GOAL OF THE EXERCISE: In the records below, find the line containing "Lup (55, 997)". Output it and every line after it to the end, unchanged, with no pictures.

EXERCISE MATERIALS:
* * * *

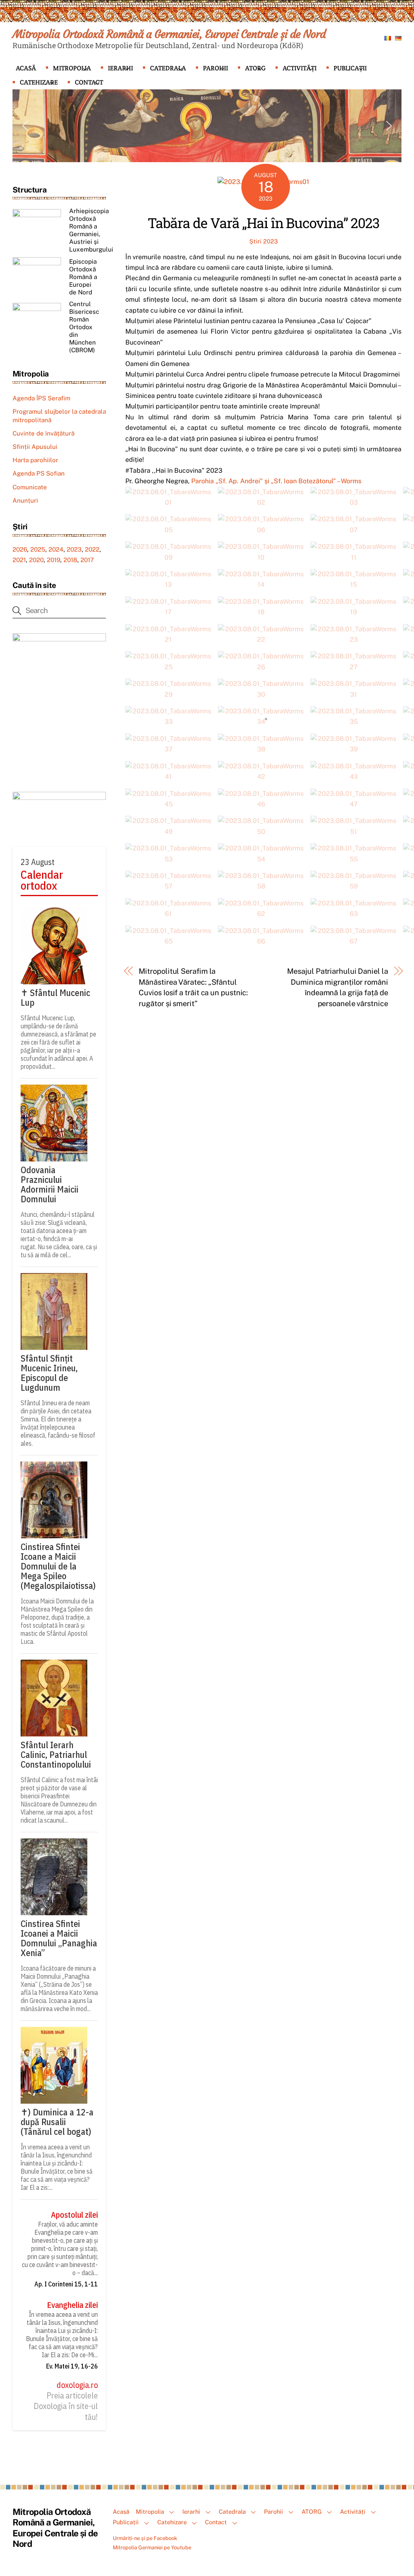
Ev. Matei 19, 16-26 (72, 2366)
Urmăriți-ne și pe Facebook (145, 2538)
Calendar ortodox (42, 880)
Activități (300, 68)
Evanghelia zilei (72, 2305)
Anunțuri (25, 500)
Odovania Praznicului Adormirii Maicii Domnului (49, 1184)
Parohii (215, 68)
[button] (25, 125)
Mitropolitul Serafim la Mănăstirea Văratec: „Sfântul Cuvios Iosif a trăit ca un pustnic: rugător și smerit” (193, 987)
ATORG (255, 68)
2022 (92, 549)
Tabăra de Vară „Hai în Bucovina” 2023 (263, 223)
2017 (87, 559)
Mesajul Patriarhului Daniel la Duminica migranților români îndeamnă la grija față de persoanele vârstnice (337, 987)
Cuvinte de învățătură (43, 433)
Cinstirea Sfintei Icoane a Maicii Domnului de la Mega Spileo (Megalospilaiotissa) (58, 1566)
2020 (36, 559)
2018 (70, 559)
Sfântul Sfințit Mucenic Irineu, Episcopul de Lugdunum (49, 1373)
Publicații (350, 68)
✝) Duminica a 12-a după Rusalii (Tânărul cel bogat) (57, 2121)
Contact (89, 82)
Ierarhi (120, 68)
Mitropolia (72, 68)
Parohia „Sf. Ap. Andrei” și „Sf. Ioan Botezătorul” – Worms (276, 481)
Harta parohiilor (35, 460)
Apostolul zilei (74, 2215)
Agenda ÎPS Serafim (41, 398)
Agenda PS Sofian (39, 473)
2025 (37, 549)
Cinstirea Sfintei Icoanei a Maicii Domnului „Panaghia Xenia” (59, 1938)
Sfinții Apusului (35, 446)
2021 (19, 559)
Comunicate (30, 487)
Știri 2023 (263, 241)
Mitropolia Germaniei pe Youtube (152, 2547)
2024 (56, 549)
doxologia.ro (77, 2385)
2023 (74, 549)
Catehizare (39, 82)
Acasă (26, 68)
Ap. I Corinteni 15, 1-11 (66, 2284)
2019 (53, 559)
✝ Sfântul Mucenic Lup (55, 997)
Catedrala (168, 68)
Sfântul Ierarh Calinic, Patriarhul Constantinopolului (56, 1754)
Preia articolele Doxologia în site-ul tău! (66, 2406)
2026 (20, 549)
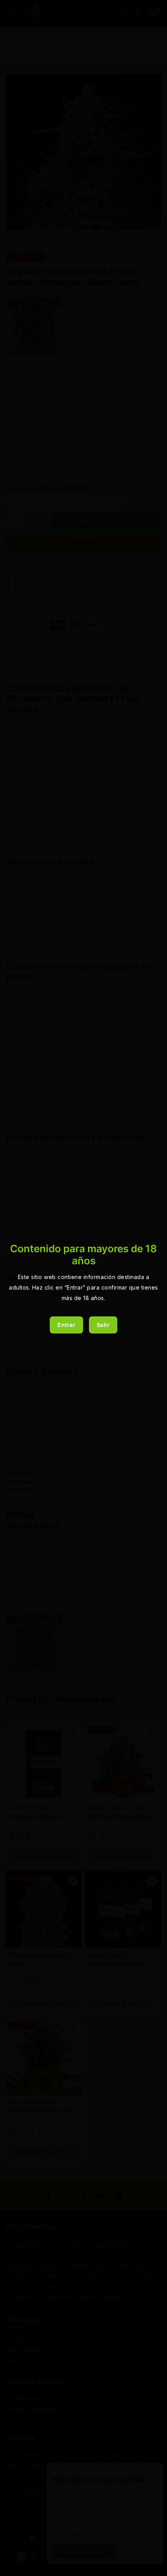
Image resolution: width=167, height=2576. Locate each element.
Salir (103, 1324)
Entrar (66, 1324)
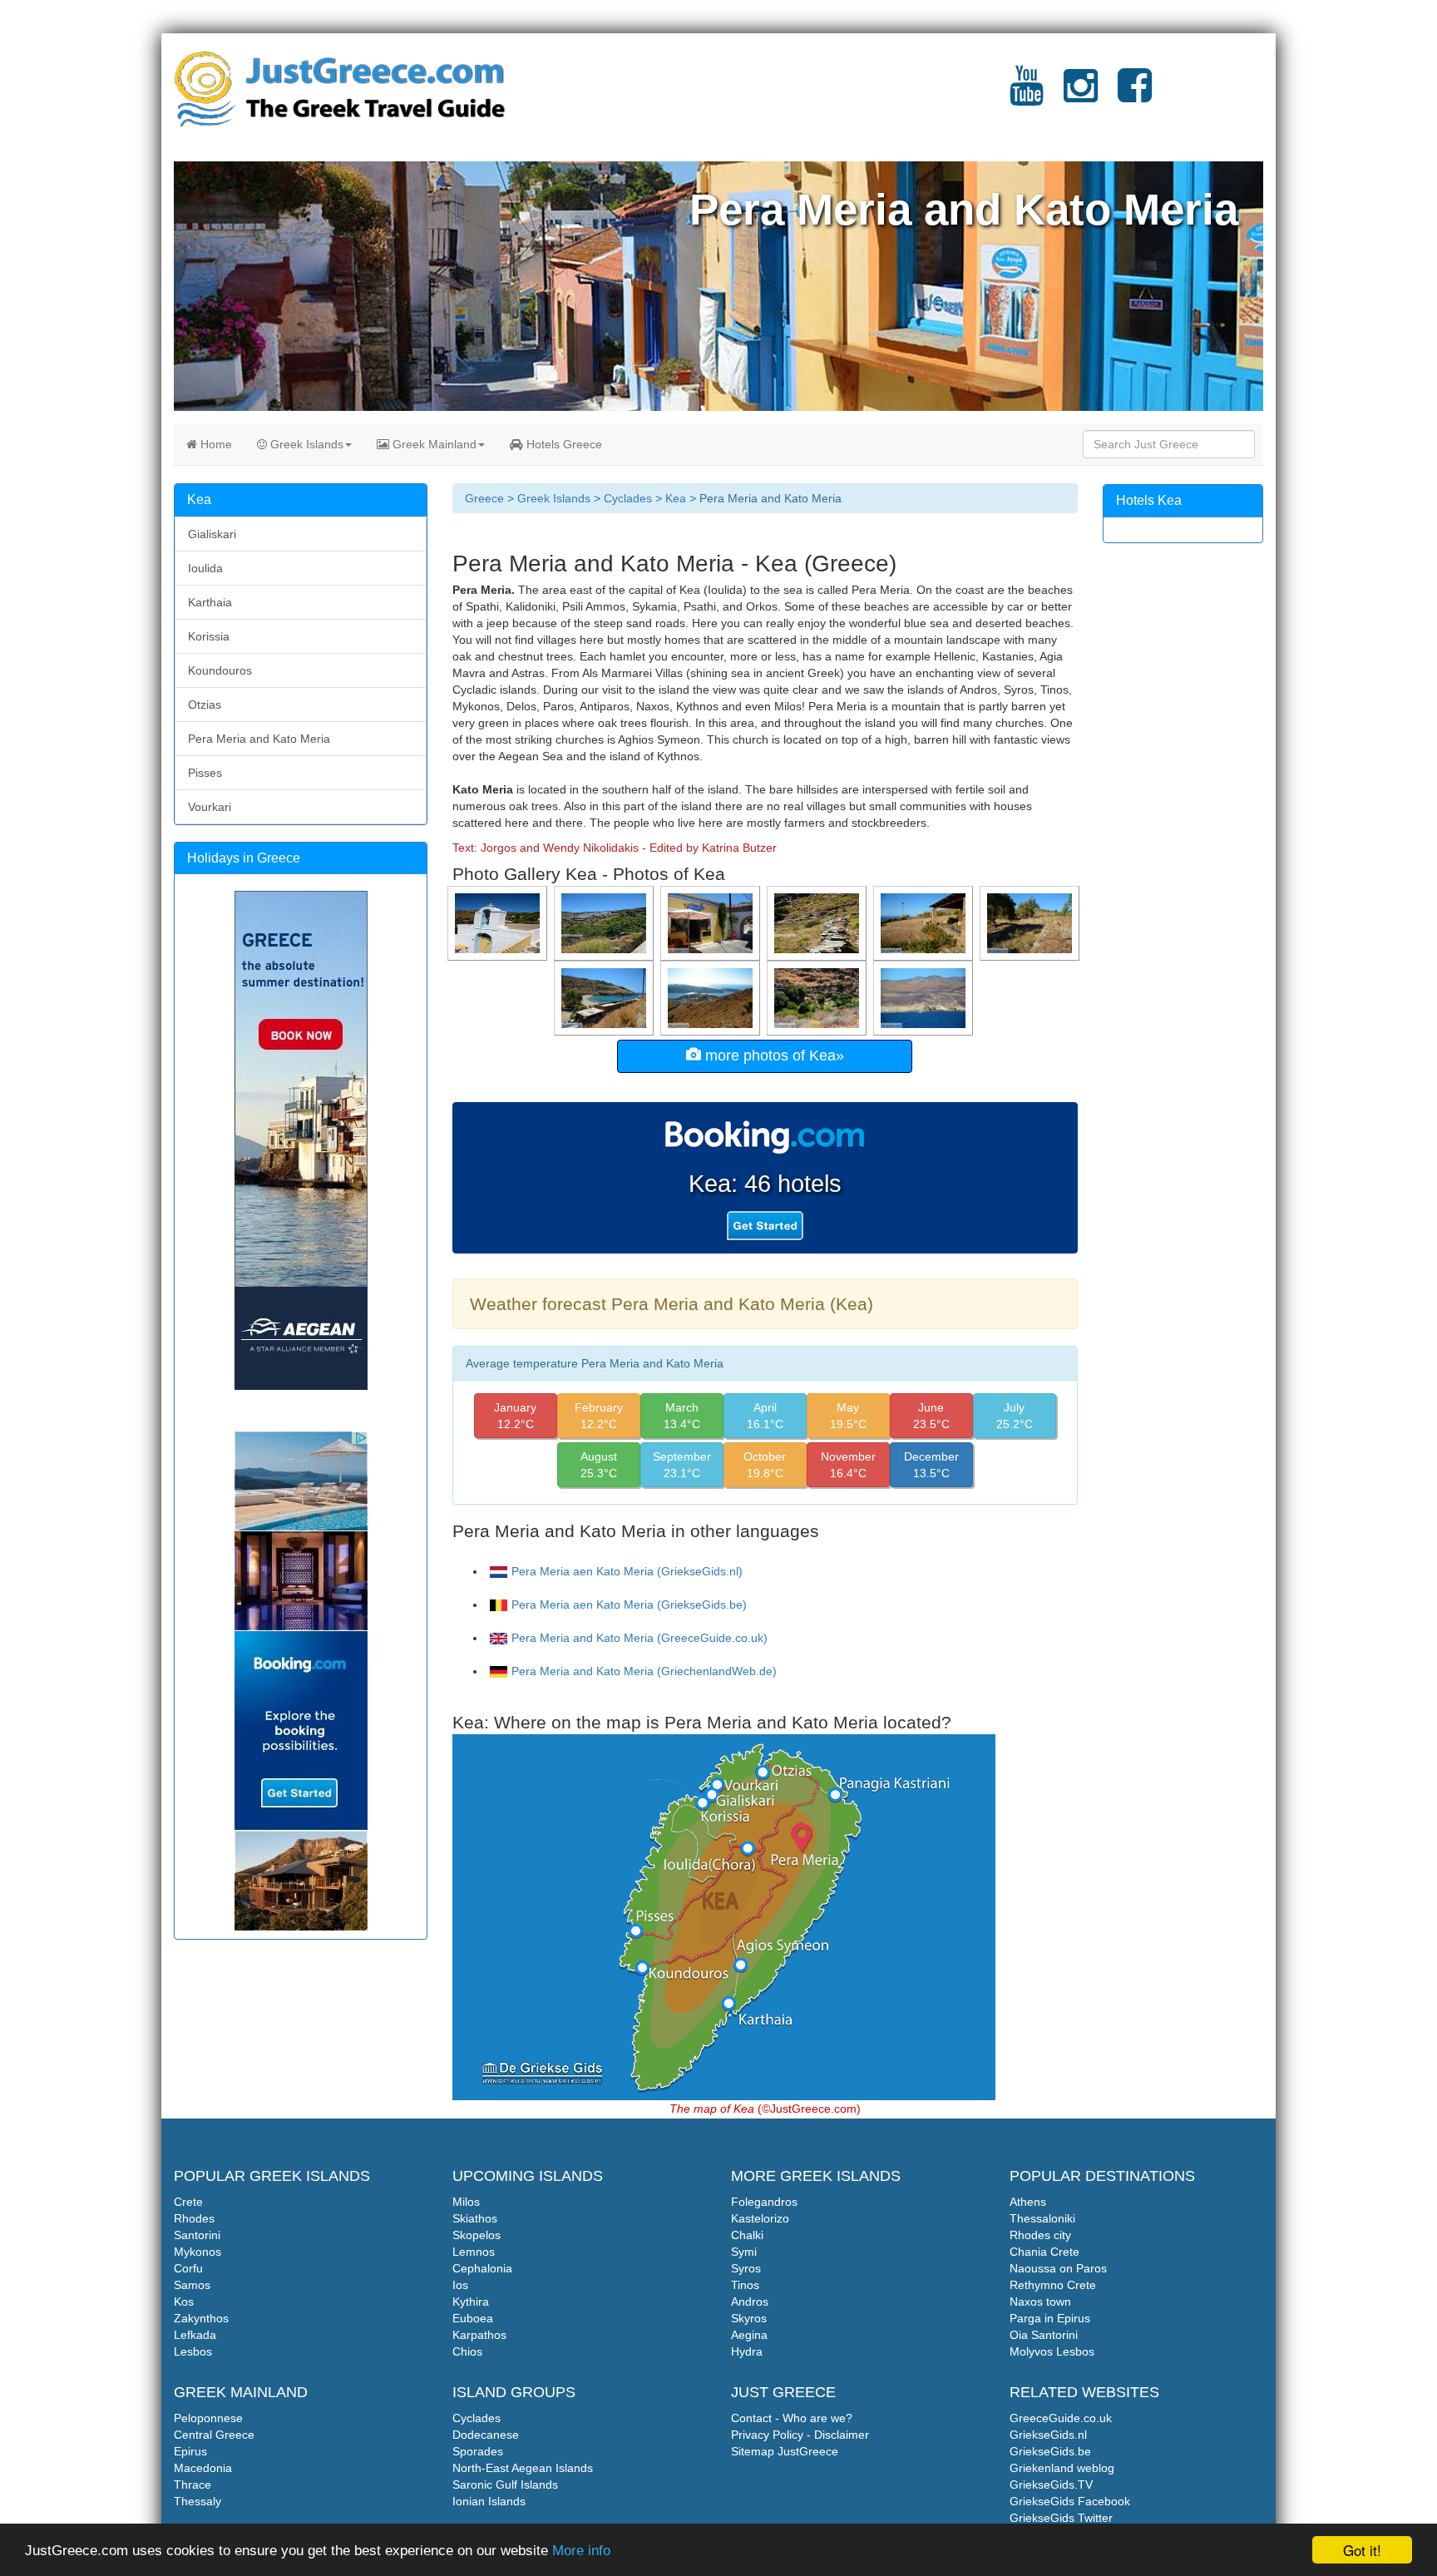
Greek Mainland (433, 444)
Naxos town (1040, 2301)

* * * *

WORKED SOLUTION:
✝ Sfântul Mucenic Lup (55, 997)
Catedrala (168, 68)
Sfântul Ierarh Calinic, Patriarhul Constantinopolului (56, 1754)
Preia articolele Doxologia în site-ul tău! (66, 2406)
2026 (20, 549)
Image resolution: width=167, height=2576. Locate each element.
Salir (103, 1324)
Entrar (66, 1324)
Greek Mainland (433, 444)
Naxos town (1040, 2301)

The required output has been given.